Secondly, the international working class has not yet appeared as a power struggling for the right of asylum in their countries. These two reasons, together with the fact that big sections of the working class in the USA and England, while not ready to struggle for the opening of the gates of their countries, are ready to demand the opening of the gates of Palestine, despite the opposition of the Arab labour movement, all strengthen Zionist illusions. Many Jewish workers in Palestine are driven to the idea that the AF of L and CIO are much more important allies for the Jewish workers of Palestine than the Arab trade unions of Palestine, Egypt, Syria and Lebanon. By their support of Jewish immigration top Palestine the CIO and AF of L, while not helping one Jew to come to Palestine (because of the objective conditions) do help to maintain the Zionist illusions among the Jewish workers in Palestine, and help objectively to widen the abyss between the Jews and Arabs in Palestine, which more and more endangers the positions of the Jews in the whole of the Middle East.

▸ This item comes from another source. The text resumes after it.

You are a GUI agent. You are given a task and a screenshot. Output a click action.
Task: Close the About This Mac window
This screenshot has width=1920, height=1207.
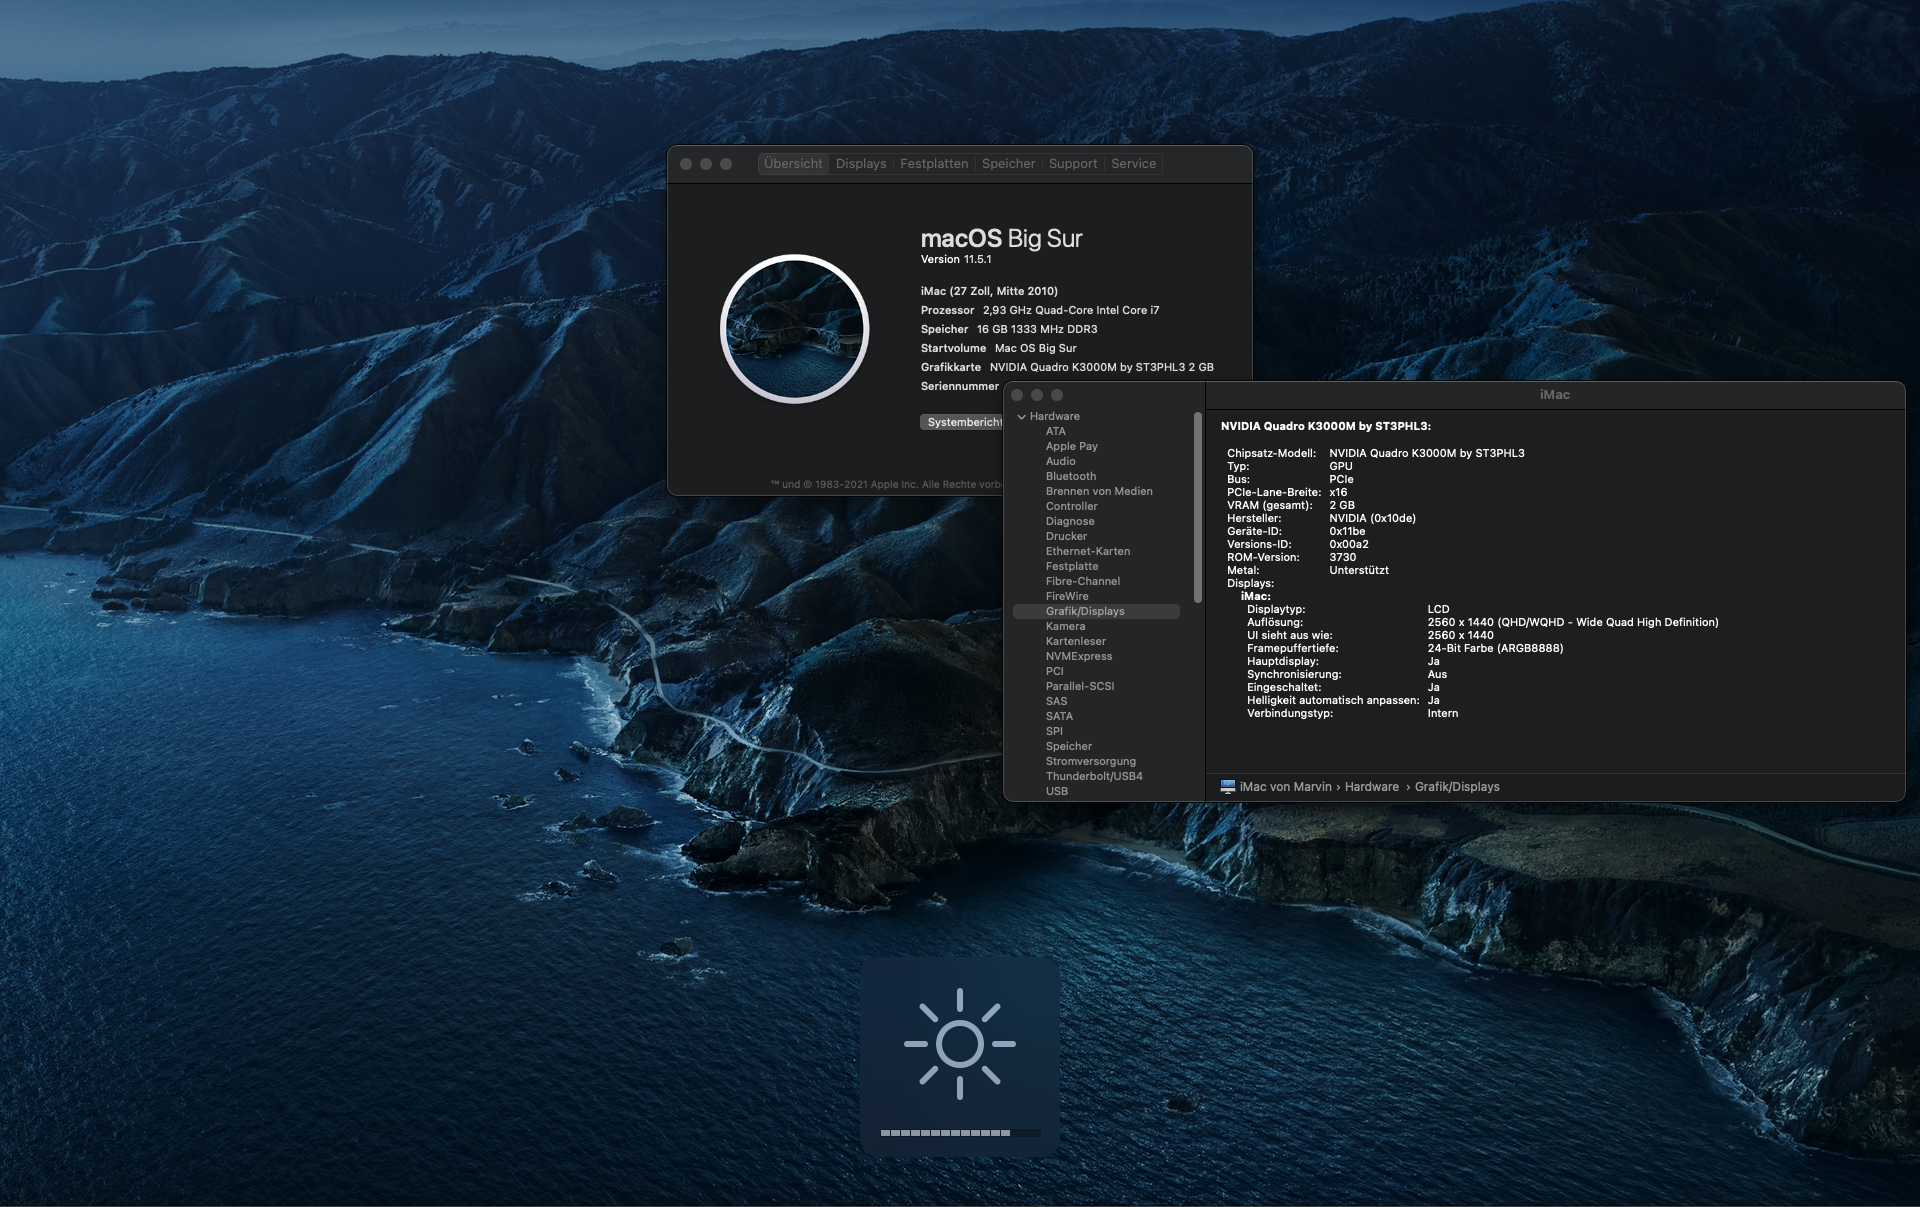tap(686, 164)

The American and English working class must not support the Zionist drive for a Jewish State (or what, under existing conditions means the same thing, a drive for Jewish immigration and colonisation) which, while befitting imperialism, opposes the most elementary interests equally of the Arab masses as of the Jewish. Instead they must support the struggle of the millions of Arab toilers for the independence of the Arab countries, for the lodging of the fate of the country in the hands of its inhabitants, and for liberation from the yoke of imperialism, feudalism and capitalism.